* SET TASK: Recast all of the entries below as a numbered list, leaving out any blank lines.

* TASK INPUT:
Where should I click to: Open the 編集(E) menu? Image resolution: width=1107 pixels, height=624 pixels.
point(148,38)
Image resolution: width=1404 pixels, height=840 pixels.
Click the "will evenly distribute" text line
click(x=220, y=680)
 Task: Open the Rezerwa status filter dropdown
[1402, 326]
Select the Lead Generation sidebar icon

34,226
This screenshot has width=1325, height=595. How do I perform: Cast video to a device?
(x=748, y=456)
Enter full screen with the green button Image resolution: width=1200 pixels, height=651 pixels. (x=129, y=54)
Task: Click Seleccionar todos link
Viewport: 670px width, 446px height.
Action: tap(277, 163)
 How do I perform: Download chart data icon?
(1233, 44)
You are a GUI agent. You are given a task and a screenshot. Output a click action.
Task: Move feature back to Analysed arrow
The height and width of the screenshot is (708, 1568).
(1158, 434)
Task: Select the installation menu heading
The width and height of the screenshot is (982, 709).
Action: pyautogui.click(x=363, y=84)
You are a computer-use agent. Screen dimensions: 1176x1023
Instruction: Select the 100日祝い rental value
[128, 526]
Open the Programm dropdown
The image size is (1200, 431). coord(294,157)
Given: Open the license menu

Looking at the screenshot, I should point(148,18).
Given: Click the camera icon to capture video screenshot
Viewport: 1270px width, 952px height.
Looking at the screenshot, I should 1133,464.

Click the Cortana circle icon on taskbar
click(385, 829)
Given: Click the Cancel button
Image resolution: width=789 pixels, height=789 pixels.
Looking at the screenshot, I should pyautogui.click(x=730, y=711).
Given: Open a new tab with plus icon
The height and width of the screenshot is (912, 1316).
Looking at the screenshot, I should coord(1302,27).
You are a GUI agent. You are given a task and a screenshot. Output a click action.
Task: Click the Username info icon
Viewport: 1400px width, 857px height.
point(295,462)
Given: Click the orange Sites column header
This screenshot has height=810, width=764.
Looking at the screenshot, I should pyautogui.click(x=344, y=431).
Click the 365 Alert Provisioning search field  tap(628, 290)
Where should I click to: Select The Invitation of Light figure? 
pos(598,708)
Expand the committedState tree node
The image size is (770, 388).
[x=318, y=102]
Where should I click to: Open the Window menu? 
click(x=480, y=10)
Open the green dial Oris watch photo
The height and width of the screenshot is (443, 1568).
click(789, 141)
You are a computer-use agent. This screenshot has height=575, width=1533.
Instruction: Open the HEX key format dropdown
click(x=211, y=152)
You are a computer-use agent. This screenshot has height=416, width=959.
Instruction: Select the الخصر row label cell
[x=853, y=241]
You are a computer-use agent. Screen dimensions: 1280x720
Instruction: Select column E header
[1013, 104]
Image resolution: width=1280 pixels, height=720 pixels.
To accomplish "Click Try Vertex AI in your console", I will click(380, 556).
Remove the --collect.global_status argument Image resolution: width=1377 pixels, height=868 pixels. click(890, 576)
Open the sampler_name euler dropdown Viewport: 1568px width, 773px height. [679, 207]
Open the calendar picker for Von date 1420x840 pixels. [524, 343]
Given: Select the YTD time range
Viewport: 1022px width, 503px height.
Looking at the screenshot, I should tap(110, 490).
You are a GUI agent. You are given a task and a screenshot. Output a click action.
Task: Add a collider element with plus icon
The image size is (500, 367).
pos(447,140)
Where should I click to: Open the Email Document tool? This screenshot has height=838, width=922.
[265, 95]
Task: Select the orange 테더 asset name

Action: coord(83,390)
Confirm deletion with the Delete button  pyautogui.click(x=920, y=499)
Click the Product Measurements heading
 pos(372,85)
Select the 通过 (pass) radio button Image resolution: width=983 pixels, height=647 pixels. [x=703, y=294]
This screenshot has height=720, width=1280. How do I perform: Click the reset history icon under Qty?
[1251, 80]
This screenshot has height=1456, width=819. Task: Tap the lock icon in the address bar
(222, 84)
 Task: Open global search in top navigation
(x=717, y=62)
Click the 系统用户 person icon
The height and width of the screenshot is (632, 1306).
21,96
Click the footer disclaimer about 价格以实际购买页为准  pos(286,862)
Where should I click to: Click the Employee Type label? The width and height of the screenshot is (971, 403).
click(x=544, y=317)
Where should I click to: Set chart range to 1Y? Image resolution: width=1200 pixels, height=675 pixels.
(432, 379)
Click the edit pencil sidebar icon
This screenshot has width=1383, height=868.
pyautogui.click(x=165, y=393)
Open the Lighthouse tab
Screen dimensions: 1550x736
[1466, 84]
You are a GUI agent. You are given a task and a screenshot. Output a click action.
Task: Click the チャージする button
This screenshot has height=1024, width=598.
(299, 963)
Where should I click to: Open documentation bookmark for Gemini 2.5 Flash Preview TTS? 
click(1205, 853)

* SOLUTION BELOW:
1. Where should I click to: Open the 編集(E) menu? Image resolution: width=1107 pixels, height=624 pixels.
2. point(148,38)
3. Image resolution: width=1404 pixels, height=840 pixels.
4. Click the "will evenly distribute" text line
5. click(x=220, y=680)
6.  Task: Open the Rezerwa status filter dropdown
7. [1402, 326]
8. Select the Lead Generation sidebar icon
9. 34,226
10. This screenshot has width=1325, height=595. How do I perform: Cast video to a device?
11. (x=748, y=456)
12. Enter full screen with the green button Image resolution: width=1200 pixels, height=651 pixels. (x=129, y=54)
13. Task: Click Seleccionar todos link
14. Viewport: 670px width, 446px height.
15. Action: tap(277, 163)
16.  How do I perform: Download chart data icon?
17. (1233, 44)
18. You are a GUI agent. You are given a task and a screenshot. Output a click action.
19. Task: Move feature back to Analysed arrow
20. The height and width of the screenshot is (708, 1568).
21. (1158, 434)
22. Task: Select the installation menu heading
23. The width and height of the screenshot is (982, 709).
24. Action: pyautogui.click(x=363, y=84)
25. You are a computer-use agent. Screen dimensions: 1176x1023
26. Instruction: Select the 100日祝い rental value
27. [128, 526]
28. Open the Programm dropdown
29. The image size is (1200, 431). coord(294,157)
30. Given: Open the license menu
31. Looking at the screenshot, I should point(148,18).
32. Given: Click the camera icon to capture video screenshot
33. Viewport: 1270px width, 952px height.
34. Looking at the screenshot, I should 1133,464.
35. Click the Cortana circle icon on taskbar
36. click(385, 829)
37. Given: Click the Cancel button
38. Image resolution: width=789 pixels, height=789 pixels.
39. Looking at the screenshot, I should pyautogui.click(x=730, y=711).
40. Given: Open a new tab with plus icon
41. The height and width of the screenshot is (912, 1316).
42. Looking at the screenshot, I should coord(1302,27).
43. You are a GUI agent. You are given a task and a screenshot. Output a click action.
44. Task: Click the Username info icon
45. Viewport: 1400px width, 857px height.
46. point(295,462)
47. Given: Click the orange Sites column header
48. This screenshot has height=810, width=764.
49. Looking at the screenshot, I should pyautogui.click(x=344, y=431).
50. Click the 365 Alert Provisioning search field  tap(628, 290)
51. Where should I click to: Select The Invitation of Light figure? 
52. pos(598,708)
53. Expand the committedState tree node
54. The image size is (770, 388).
55. [x=318, y=102]
56. Where should I click to: Open the Window menu? 
57. click(x=480, y=10)
58. Open the green dial Oris watch photo
59. The height and width of the screenshot is (443, 1568).
60. click(789, 141)
61. You are a computer-use agent. This screenshot has height=575, width=1533.
62. Instruction: Open the HEX key format dropdown
63. click(x=211, y=152)
64. You are a computer-use agent. This screenshot has height=416, width=959.
65. Instruction: Select the الخصر row label cell
66. [x=853, y=241]
67. You are a computer-use agent. Screen dimensions: 1280x720
68. Instruction: Select column E header
69. [1013, 104]
70. Image resolution: width=1280 pixels, height=720 pixels.
71. To accomplish "Click Try Vertex AI in your console", I will click(380, 556).
72. Remove the --collect.global_status argument Image resolution: width=1377 pixels, height=868 pixels. click(890, 576)
73. Open the sampler_name euler dropdown Viewport: 1568px width, 773px height. [679, 207]
74. Open the calendar picker for Von date 1420x840 pixels. [524, 343]
75. Given: Select the YTD time range
76. Viewport: 1022px width, 503px height.
77. Looking at the screenshot, I should tap(110, 490).
78. You are a GUI agent. You are given a task and a screenshot. Output a click action.
79. Task: Add a collider element with plus icon
80. The image size is (500, 367).
81. pos(447,140)
82. Where should I click to: Open the Email Document tool? This screenshot has height=838, width=922.
83. [265, 95]
84. Task: Select the orange 테더 asset name
85. Action: coord(83,390)
86. Confirm deletion with the Delete button  pyautogui.click(x=920, y=499)
87. Click the Product Measurements heading
88.  pos(372,85)
89. Select the 通过 (pass) radio button Image resolution: width=983 pixels, height=647 pixels. [x=703, y=294]
90. This screenshot has height=720, width=1280. How do I perform: Click the reset history icon under Qty?
91. [1251, 80]
92. This screenshot has height=1456, width=819. Task: Tap the lock icon in the address bar
93. (222, 84)
94.  Task: Open global search in top navigation
95. (x=717, y=62)
96. Click the 系统用户 person icon
97. The height and width of the screenshot is (632, 1306).
98. 21,96
99. Click the footer disclaimer about 价格以实际购买页为准  pos(286,862)
100. Where should I click to: Click the Employee Type label? The width and height of the screenshot is (971, 403).
101. click(x=544, y=317)
102. Where should I click to: Set chart range to 1Y? Image resolution: width=1200 pixels, height=675 pixels.
103. (432, 379)
104. Click the edit pencil sidebar icon
105. This screenshot has width=1383, height=868.
106. pyautogui.click(x=165, y=393)
107. Open the Lighthouse tab
108. Screen dimensions: 1550x736
109. [1466, 84]
110. You are a GUI agent. You are given a task and a screenshot. Output a click action.
111. Task: Click the チャージする button
112. This screenshot has height=1024, width=598.
113. (299, 963)
114. Where should I click to: Open documentation bookmark for Gemini 2.5 Flash Preview TTS? 
115. click(1205, 853)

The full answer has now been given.